Auch das Fußvolk ist gewarnt
Das Urteil ist auch ein wichtiges Signal an die Mitläufer Van Langenhoves, unterstreicht Het Nieuwsblad. Die Aussagen, die der Richter als so gefährlich eingestuft hat, haben ja nicht im luftleeren Raum stattgefunden. Die entsprechende Schild&Vrienden-Facebook-Gruppe hatte mindestens 750 Mitglieder, die Chat-Gruppe über 160. Fünf Mitangeklagte Van Langenhoves haben ebenfalls Strafen bekommen, wenn auch deutlich mildere. Ein sechster Angeklagter kommt straffrei davon, weil er Reue gezeigt hat für sein Verhalten. Das zeigt, dass auch Mitläufer zur Verantwortung gezogen werden können. Denn selbst "große Führer" sind nichts ohne Fußvolk, das ihnen blind folgt. Das hat die Geschichte bereits hinlänglich bewiesen, erinnert Het Nieuwsblad.
Kontraproduktiv oder wichtiger Erfolg?
Das Urteil könnte Van Langenhove noch mehr Rückhalt verschaffen, anstatt ihn aufzuhalten, meint La Dernière Heure.
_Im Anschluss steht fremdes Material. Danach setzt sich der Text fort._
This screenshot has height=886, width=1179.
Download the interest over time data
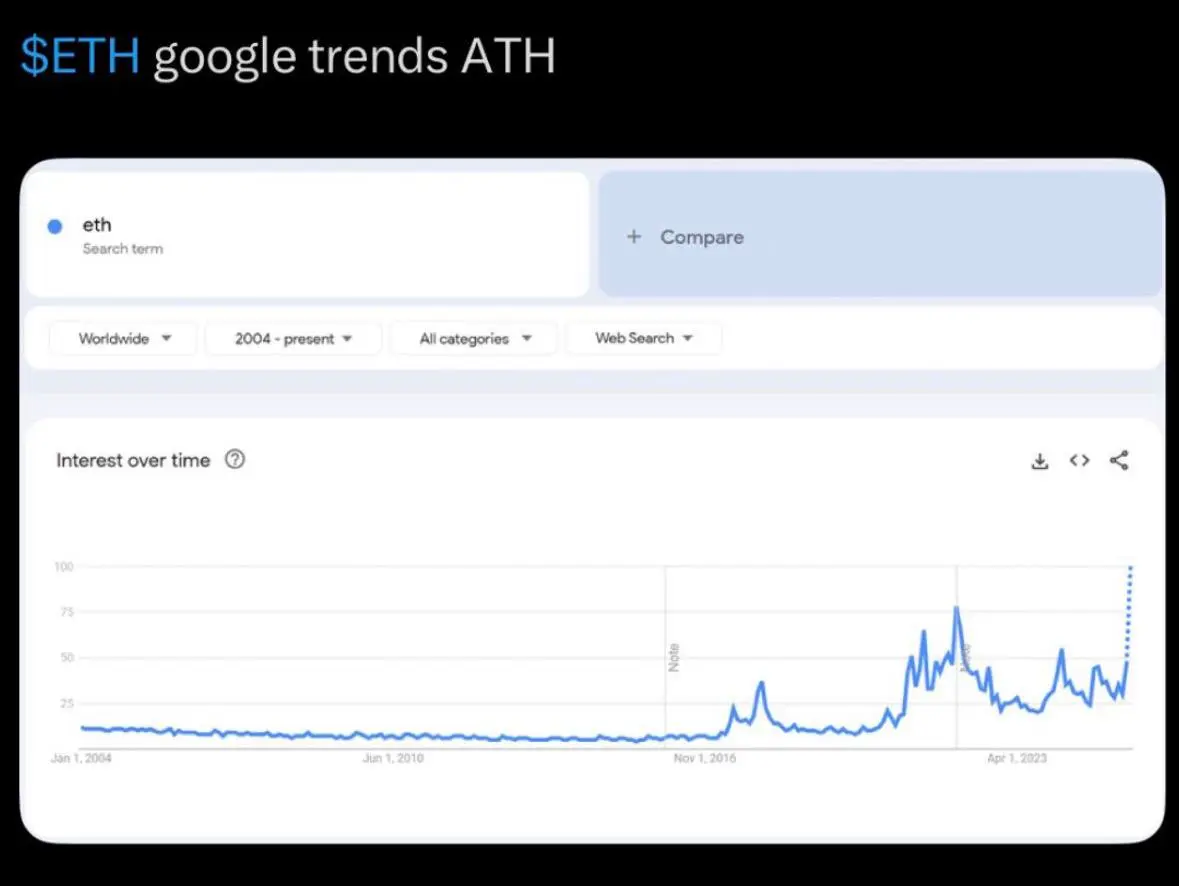point(1039,461)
Es macht Van Langenhove zum Märtyrer. Für seine Anhänger und Systemkritiker war es ein "politischer Prozess", um die Worte von Vlaams-Belang-Chef Tom Van Grieken zu benutzen. Das Urteil gereicht also vielleicht unserer Justiz zur Ehre. Möglicherweise wird es sogar dazu beitragen, den Vlaams Belang wieder nicht salonfähig zu machen. Aber es wird nicht die Wut der 28 Prozent der Flamen stoppen, die für den Vlaams Belang stimmen wollen, befürchtet La Dernière Heure.
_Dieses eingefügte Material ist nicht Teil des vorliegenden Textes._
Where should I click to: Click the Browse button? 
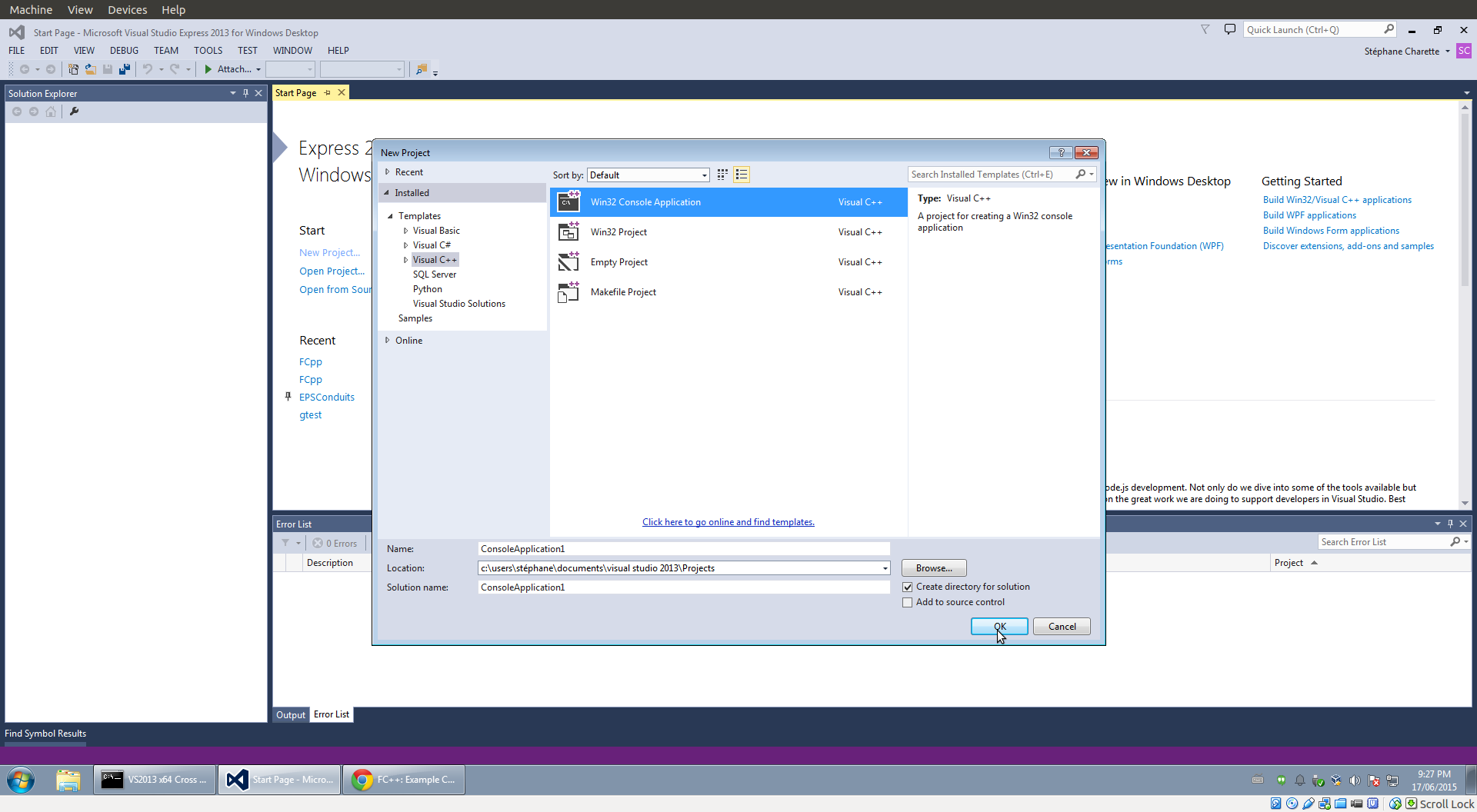coord(934,568)
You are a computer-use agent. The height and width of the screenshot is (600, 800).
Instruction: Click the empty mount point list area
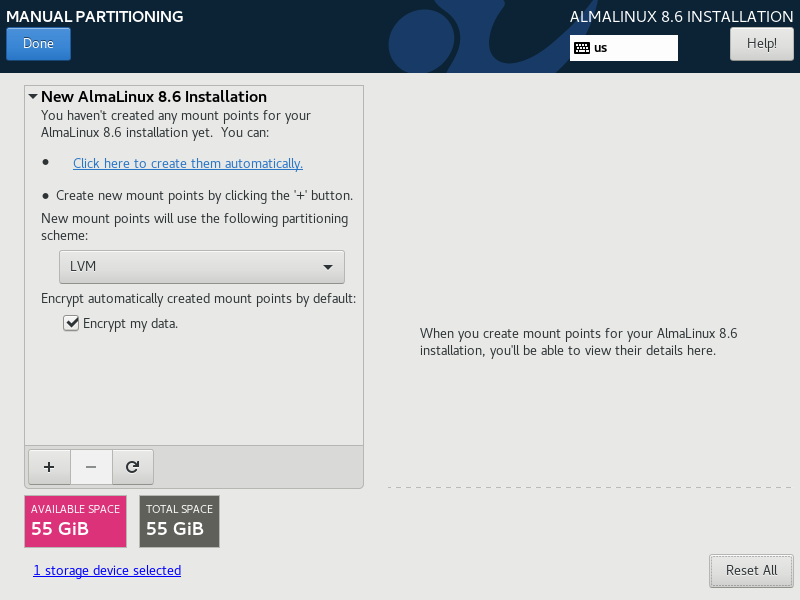194,388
Für Van Grieken ist die belgische Justiz durch und durch verdorben und war der Prozess gegen Van Langenhove politisch motiviert, rekapituliert L'Avenir. Damit stellt der Vlaams Belang-Vorsitzende eines der Fundamente unserer Demokratie infrage. Das ist zynisches politisches Kalkül eines Parteipräsidenten, der auf der Erfolgswelle triumphaler Umfrageergebnisse surft. Für den Vlaams Belang macht eine Verurteilung Van Langenhove zu einem Opfer des Systems, ein Freispruch würde ihn zu einem Helden machen. Der Vlaams Belang gewinnt also so oder so – eine Taktik, die der Verschwörungstheorien eines Donald Trump würdig ist. Wird es dem Vlaams Belang gelingen, die flämischen Wähler damit hinters Licht zu führen?, fragt L'Avenir.
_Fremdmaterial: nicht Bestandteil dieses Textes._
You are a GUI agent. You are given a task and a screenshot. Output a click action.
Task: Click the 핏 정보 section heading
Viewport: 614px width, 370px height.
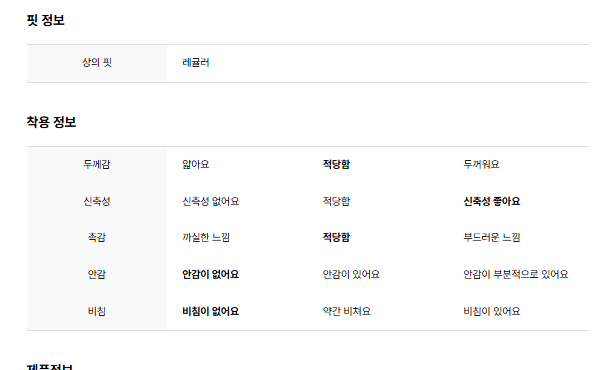coord(45,20)
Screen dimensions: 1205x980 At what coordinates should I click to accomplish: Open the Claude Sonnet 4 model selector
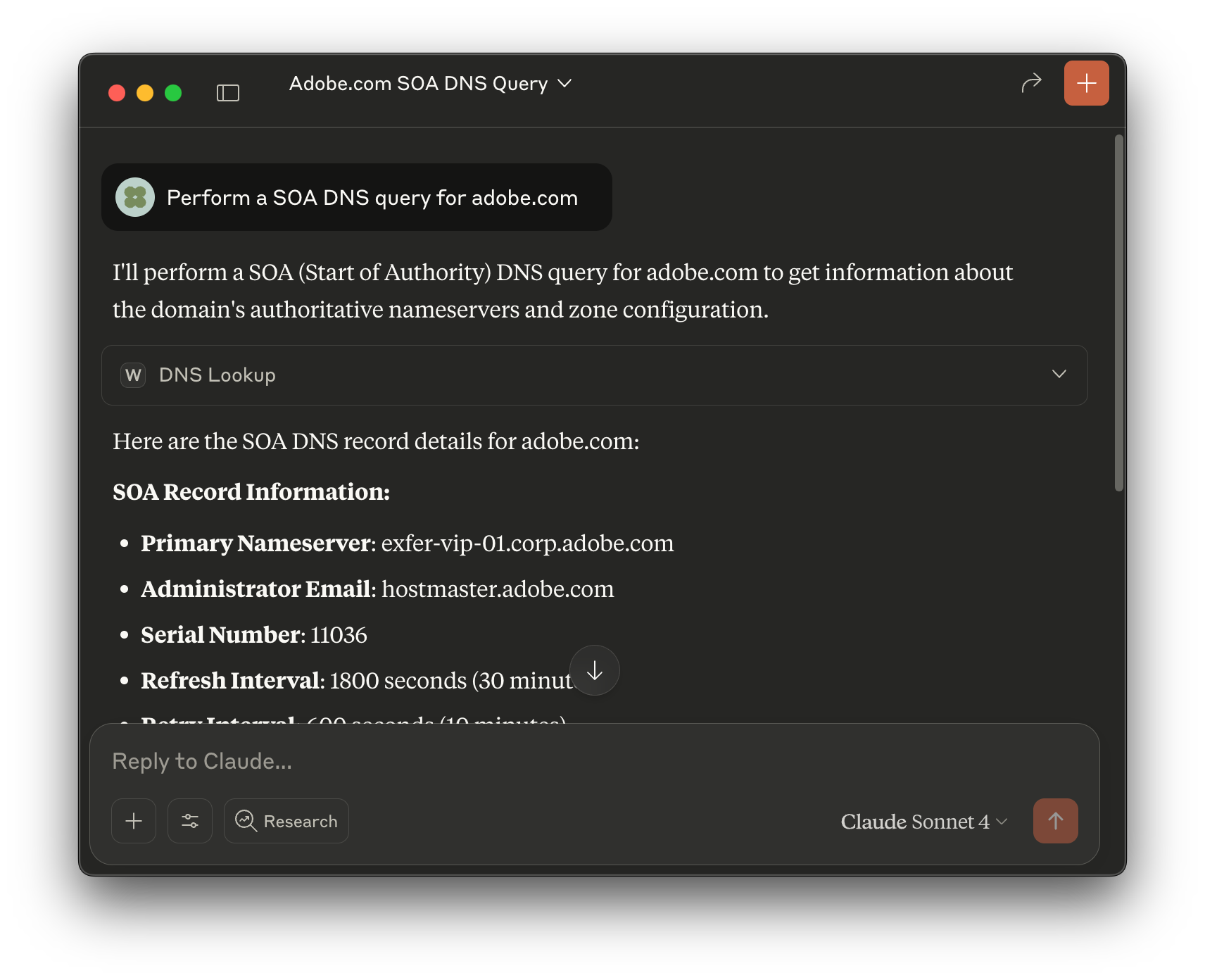(x=923, y=822)
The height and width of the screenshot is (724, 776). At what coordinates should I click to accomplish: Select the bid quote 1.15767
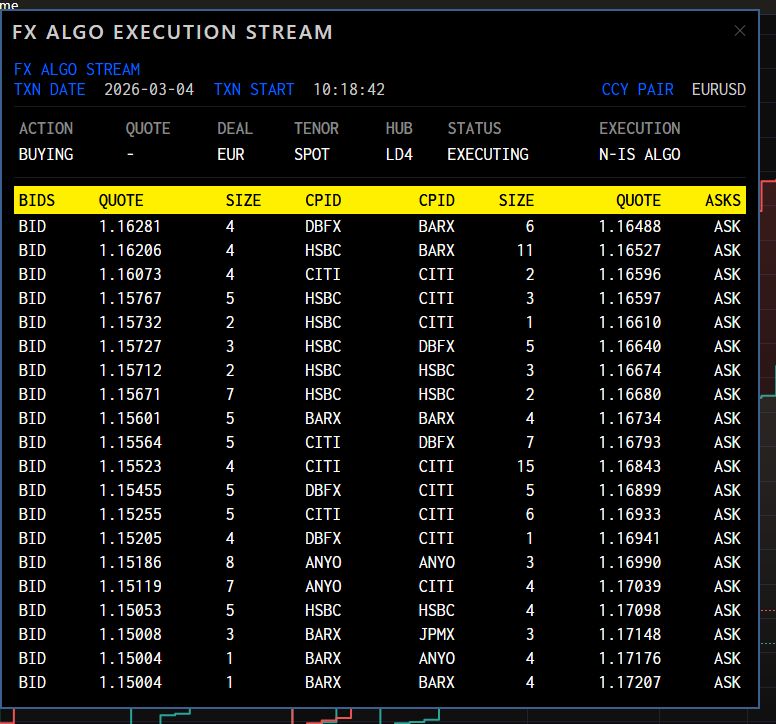[130, 299]
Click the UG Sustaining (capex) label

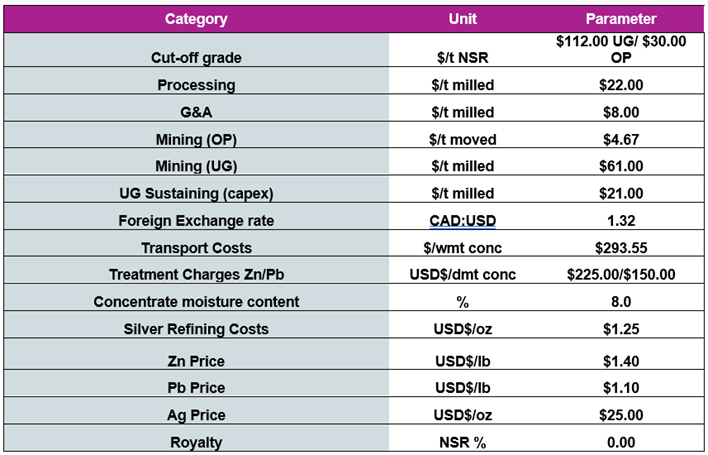(196, 193)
Dass nun – allen Sabotageversuchen des Angeklagten zum Trotz – ein erstinstanzlicher Schuldspruch herausgekommen ist, ist ein wichtiger Erfolg, schreibt das GrenzEcho. Rund drei Jahre nach der Causa Jürgen Conings zeigt sich, dass die belgischen Behörden nachhaltig sensibilisiert wurden. Die Koordinatorin einer der zivilgesellschaftlichen Organisationen, die gegen Van Langenhove und Schild&Vrienden geklagt hatte, kommentierte das Urteil als Sieg für die Demokratie und den Rechtsstaat. Es zeige, dass orchestrierter Hass gegen Minderheiten hierzulande auch in geschlossenen Foren nicht toleriert werde. Dem ist nichts hinzuzufügen, so das GrenzEcho.